Depuis que le ‘’daaka’’ de Médina Gounass a été endeuillé par un incendie ayant fait 31 morts au dernier bilan, les autorités ne cessent de prendre la parole pour regretter les faits et annoncer des mesures. Lors de son déplacement dans le Sud au lendemain du sinistre, le ministre de l’Intérieur Abdoulaye Daouda Diallo a fait savoir que le feu et la paille ne font pas bon ménage. Une manière de dire qu’il faudra trouver une solution. Son patron, le président de la République lui a emboité le pas avant-hier en conseil des ministres. Macky Sall veut des mesures concrètes.

‘’Le Chef de l’Etat demande au Gouvernement, en relation avec les organisateurs de cette manifestation religieuse de dimension internationale, de prendre toutes les dispositions logistiques préventives, en vue d’un aménagement adéquat, d’une modernisation soutenue et d’une sécurisation optimale des lieux, installations et établissements de séjour des pèlerins du ‘’daaka’’, ainsi que du renforcement des dispositifs d’adduction en eau potable de Médina Gounass et des localités polarisées’’.

Si dans la forme, il est difficile de trouver à redire, dans le fond par contre, le message ressemble à du ‘’déjà entendu’’. En effet, depuis 2012, les tenants du pouvoir se font remarquer par des effets d’annonce dans une situation de crise.

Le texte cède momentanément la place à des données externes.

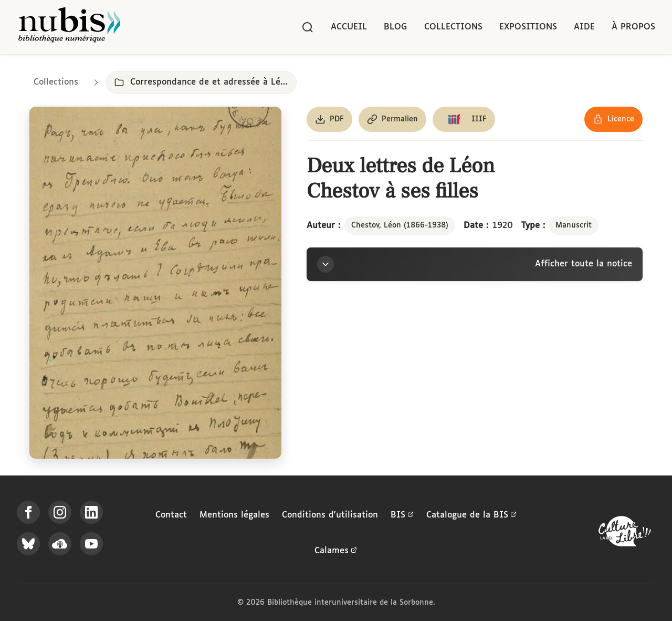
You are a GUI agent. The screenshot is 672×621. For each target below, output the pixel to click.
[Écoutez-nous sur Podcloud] (60, 544)
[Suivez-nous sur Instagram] (60, 512)
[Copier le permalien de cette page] (392, 119)
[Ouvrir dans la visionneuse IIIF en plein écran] (155, 283)
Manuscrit (573, 225)
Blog (395, 27)
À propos (633, 27)
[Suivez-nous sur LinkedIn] (91, 512)
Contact (171, 515)
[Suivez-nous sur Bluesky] (28, 544)
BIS (402, 515)
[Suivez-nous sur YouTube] (91, 544)
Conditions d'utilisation (330, 515)
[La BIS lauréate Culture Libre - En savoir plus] (625, 533)
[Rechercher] (308, 27)
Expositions (528, 27)
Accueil (349, 27)
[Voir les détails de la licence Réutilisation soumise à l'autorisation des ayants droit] (613, 119)
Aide (584, 27)
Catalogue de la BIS (471, 515)
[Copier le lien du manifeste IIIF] (464, 119)
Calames (335, 551)
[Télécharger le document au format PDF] (329, 119)
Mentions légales (234, 515)
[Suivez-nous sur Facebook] (28, 512)
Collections (453, 27)
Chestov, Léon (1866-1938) (400, 225)
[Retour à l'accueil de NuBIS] (69, 27)
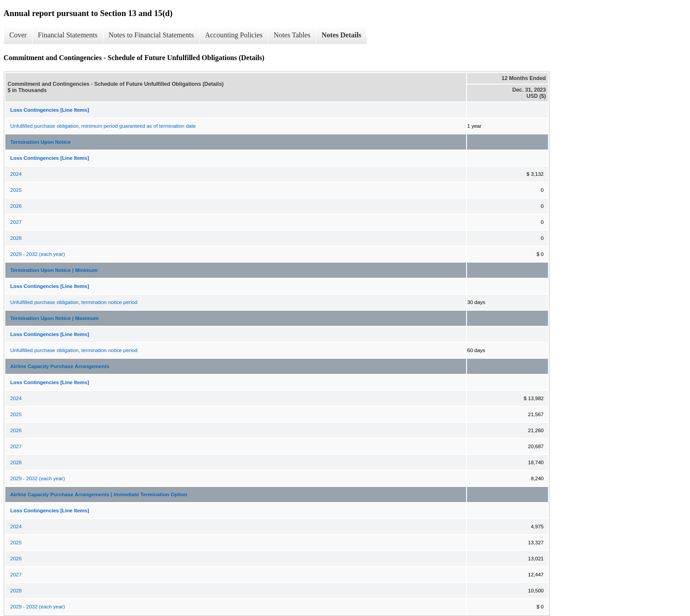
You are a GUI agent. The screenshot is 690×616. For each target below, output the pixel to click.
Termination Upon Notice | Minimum (54, 270)
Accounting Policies (233, 35)
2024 (16, 174)
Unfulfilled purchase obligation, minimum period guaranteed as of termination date (103, 126)
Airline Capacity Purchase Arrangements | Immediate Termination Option (99, 494)
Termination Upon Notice (41, 142)
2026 (16, 206)
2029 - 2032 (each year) (37, 254)
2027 (16, 222)
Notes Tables (292, 35)
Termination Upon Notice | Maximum (54, 318)
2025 (16, 190)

À chaque fois que le Sénégal traverse une période difficile, les autorités sortent le chéquier des promesses. Mais une fois l’émotion passée, toutes les décisions promises sont immédiatement oubliées, en attendant la prochaine catastrophe. À propos d’incendie, l’on se rappelle qu’une autre tragédie a eu lieu à la Médina dans la nuit du 3 au 4 mars 2013. Neuf (9) enfants-talibés ont été brûlés vifs dans un incendie de leur lieu d’habitation. La République toute entière s’était mise à genou pour porter le deuil. Réagissant à chaud, la puissance publique avait promis de sévir contre les fautifs.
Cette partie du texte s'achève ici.